The Israel-Palestine conflict is an unresolved issue of international politics dating from the end of the First World War. Palestine was a part of the Ottoman Empire. During the First World War the Ottoman Empire sided with Germany and was defeated. It was then dissolved. Its successor, the Republic of Turkey, transferred Palestine to the British Empire. In 1917, British Foreign Minister Arthur Balfour issued what is known as the Balfour Declaration for the establishment in Palestine of a national home for the Jewish people. In 1947, the United Nations General Assembly approved a plan to partition the Palestinian land and proposed a Jewish state and an Arab state on that land. The Arab state of Palestine included the West Bank, East Jerusalem, the Gaza Strip and some other territories. The Jewish state of Israel was established in 1948 and several wars between the Israelis and Arabs followed.

Mahatma Gandhi wrote in the Harijan: “The cry for a national home for the Jews does not make much appeal to me. Why should they not, like other peoples on earth, make that country their home where they are born and where they earn their livelihood? Palestine belongs to the Arabs in the same sense that England belongs to the English or France to the French. It is wrong and inhuman to impose the Jews on the Arabs. What is going on in Palestine today cannot be justified by any moral code of conduct. Surely it would be a crime against humanity to reduce the proud Arabs so that Palestine can be delivered to the Jews partly or wholly as their national home. The nobler course would be to insist on a just treatment of the Jews wherever they are born and bred. The Jews born in France are French in precisely the same sense that Christians born in France are French.”

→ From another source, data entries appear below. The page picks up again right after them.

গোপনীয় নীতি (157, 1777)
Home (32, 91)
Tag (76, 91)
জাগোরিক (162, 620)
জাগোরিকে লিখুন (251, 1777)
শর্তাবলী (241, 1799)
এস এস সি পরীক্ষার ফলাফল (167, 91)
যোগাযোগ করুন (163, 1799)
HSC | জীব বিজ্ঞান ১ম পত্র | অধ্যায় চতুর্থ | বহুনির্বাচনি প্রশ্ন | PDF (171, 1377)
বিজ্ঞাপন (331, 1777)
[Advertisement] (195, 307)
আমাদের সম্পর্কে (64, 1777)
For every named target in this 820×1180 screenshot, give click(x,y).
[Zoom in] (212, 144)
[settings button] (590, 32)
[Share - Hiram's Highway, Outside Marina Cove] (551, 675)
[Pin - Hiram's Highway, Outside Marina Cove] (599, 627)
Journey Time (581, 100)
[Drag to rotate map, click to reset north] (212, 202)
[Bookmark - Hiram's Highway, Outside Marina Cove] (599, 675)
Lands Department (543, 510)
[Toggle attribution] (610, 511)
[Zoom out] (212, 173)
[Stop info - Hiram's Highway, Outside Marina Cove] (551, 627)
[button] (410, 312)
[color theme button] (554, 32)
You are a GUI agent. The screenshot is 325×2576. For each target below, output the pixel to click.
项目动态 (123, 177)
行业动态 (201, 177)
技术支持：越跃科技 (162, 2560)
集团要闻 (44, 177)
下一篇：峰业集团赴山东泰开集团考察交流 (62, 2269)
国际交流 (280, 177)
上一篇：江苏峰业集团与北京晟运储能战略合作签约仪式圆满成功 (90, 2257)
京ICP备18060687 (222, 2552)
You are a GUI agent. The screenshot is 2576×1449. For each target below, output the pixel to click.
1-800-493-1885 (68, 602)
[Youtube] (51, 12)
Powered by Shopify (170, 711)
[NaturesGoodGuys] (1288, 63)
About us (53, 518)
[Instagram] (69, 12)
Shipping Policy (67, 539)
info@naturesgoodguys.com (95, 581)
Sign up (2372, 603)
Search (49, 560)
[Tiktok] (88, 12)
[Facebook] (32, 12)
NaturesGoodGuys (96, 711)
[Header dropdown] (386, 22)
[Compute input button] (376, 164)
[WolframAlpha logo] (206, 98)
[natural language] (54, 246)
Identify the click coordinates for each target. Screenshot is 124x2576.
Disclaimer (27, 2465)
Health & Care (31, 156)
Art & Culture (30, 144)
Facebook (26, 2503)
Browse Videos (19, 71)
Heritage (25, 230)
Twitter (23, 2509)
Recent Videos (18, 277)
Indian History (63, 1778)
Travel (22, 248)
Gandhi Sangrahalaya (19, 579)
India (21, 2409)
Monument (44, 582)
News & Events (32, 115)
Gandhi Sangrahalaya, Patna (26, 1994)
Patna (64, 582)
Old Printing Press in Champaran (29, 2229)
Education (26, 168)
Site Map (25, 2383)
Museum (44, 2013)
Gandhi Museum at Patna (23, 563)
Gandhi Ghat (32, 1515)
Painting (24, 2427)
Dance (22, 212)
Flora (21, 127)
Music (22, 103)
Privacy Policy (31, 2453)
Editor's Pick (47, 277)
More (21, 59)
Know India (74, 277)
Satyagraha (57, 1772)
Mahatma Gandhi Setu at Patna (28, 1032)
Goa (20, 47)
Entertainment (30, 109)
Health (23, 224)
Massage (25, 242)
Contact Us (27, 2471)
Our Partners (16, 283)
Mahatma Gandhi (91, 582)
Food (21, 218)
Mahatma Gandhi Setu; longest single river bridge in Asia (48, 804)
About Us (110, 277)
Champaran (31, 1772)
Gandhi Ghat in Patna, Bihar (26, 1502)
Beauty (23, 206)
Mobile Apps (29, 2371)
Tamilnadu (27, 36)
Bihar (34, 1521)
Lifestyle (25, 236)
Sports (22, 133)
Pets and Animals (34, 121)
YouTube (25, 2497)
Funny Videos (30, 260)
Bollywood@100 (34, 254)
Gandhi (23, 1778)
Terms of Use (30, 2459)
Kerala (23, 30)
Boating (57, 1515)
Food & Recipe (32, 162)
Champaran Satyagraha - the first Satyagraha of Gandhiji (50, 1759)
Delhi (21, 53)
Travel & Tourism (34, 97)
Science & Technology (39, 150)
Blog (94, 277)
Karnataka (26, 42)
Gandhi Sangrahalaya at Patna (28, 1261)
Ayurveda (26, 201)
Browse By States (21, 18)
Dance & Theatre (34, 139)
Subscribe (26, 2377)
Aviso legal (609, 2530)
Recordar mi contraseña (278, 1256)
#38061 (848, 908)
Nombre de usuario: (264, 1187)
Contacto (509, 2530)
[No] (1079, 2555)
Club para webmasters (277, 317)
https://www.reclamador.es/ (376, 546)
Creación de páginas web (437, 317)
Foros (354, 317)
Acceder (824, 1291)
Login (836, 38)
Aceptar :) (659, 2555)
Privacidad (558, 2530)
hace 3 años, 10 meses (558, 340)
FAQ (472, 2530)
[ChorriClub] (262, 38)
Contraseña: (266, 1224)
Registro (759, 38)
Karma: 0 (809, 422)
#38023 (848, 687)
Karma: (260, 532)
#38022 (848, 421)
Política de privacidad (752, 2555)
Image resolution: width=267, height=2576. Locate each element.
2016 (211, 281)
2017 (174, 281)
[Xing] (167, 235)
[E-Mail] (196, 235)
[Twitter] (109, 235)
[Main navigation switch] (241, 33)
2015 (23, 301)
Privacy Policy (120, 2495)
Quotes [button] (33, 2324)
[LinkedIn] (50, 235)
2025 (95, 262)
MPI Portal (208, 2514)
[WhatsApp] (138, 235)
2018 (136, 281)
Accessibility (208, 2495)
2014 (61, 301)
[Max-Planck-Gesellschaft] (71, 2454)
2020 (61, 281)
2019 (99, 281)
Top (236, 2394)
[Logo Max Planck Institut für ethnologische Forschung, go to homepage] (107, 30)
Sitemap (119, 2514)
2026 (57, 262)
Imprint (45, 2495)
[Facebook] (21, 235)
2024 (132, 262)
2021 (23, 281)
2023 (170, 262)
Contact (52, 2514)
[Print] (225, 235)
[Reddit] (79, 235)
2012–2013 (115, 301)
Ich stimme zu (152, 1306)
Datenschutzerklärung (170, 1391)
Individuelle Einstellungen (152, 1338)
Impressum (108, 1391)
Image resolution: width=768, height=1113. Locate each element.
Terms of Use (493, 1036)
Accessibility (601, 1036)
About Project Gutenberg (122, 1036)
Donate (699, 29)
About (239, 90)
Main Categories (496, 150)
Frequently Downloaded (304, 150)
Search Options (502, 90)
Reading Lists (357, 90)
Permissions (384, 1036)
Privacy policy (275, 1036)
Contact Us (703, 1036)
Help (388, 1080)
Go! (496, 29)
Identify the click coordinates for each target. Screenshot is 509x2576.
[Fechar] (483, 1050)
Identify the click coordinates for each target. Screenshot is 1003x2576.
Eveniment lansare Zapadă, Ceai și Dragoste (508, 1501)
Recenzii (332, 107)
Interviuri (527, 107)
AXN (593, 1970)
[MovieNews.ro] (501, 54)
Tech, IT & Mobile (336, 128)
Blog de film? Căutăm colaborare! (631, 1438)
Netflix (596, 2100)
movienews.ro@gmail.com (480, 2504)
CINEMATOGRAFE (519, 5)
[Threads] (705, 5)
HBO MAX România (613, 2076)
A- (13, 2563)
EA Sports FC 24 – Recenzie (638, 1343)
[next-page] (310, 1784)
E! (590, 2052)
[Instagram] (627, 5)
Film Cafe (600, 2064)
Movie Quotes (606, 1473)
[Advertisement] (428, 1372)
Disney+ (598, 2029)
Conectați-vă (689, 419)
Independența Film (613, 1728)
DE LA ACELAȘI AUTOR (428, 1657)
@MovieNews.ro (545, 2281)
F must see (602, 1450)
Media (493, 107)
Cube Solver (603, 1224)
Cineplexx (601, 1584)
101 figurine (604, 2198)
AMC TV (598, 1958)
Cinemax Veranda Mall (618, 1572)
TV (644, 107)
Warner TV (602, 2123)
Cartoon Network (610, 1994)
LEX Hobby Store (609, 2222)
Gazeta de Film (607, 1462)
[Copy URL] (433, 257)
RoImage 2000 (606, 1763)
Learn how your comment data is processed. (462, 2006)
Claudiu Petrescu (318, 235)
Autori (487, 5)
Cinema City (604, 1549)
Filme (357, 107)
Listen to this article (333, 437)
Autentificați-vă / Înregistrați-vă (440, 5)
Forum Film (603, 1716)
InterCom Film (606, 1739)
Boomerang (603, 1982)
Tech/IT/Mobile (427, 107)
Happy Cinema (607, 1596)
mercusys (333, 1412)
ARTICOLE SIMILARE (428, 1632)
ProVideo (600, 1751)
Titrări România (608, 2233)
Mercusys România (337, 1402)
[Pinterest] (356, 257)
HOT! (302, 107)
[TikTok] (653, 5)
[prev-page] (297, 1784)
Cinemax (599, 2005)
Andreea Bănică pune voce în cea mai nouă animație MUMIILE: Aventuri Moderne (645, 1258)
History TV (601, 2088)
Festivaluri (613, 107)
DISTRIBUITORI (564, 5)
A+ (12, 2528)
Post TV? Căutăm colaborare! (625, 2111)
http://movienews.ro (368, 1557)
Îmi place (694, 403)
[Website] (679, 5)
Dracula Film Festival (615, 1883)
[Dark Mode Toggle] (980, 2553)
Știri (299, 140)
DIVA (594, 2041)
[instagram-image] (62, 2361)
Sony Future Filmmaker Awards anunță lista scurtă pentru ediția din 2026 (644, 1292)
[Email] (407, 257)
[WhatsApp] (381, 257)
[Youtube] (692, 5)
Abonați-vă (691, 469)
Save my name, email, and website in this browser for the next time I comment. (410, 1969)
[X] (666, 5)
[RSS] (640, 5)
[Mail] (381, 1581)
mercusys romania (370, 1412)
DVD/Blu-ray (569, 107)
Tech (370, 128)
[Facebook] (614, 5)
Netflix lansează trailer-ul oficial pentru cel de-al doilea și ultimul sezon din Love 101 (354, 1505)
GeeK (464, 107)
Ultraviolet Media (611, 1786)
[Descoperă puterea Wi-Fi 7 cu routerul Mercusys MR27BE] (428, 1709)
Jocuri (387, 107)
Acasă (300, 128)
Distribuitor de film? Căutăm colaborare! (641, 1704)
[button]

This is the 50th year of the Israeli occupation of Palestine. It has been 50 years since Israel annexed the Palestinian territories of West Bank, East Jerusalem and Gaza Strip following the six-day Arab-Israel war of June 1967. In the Six-Day War of 1967, Israelis captured and occupied the West Bank, East Jerusalem and the Gaza Strip. Thereafter, Israel tightened its hold over these territories, crushed Palestinian resistance and created hundreds of thousands of refugees. Its discriminating policies affecting every area of Palestinian life have invited comparison with the South African apartheid regime.

The United Nations Security Council has condemned repeatedly Israeli depredations in the occupied territories. Last year, a United Nations Security Council resolution directed Israel to immediately and completely cease all settlements in the occupied territories including East Jerusalem. Amnesty International has held Israel guilty of war crimes and murder of thousands of innocent Palestinians and demolition of their homes.

India was the first non-Arab country to recognise the Palestinian Liberation Organi-sation as the sole legitimate representative of the Palestinian people. A PLO office was set up in New Delhi in 1975 and full diplomatic relations were established in 1980.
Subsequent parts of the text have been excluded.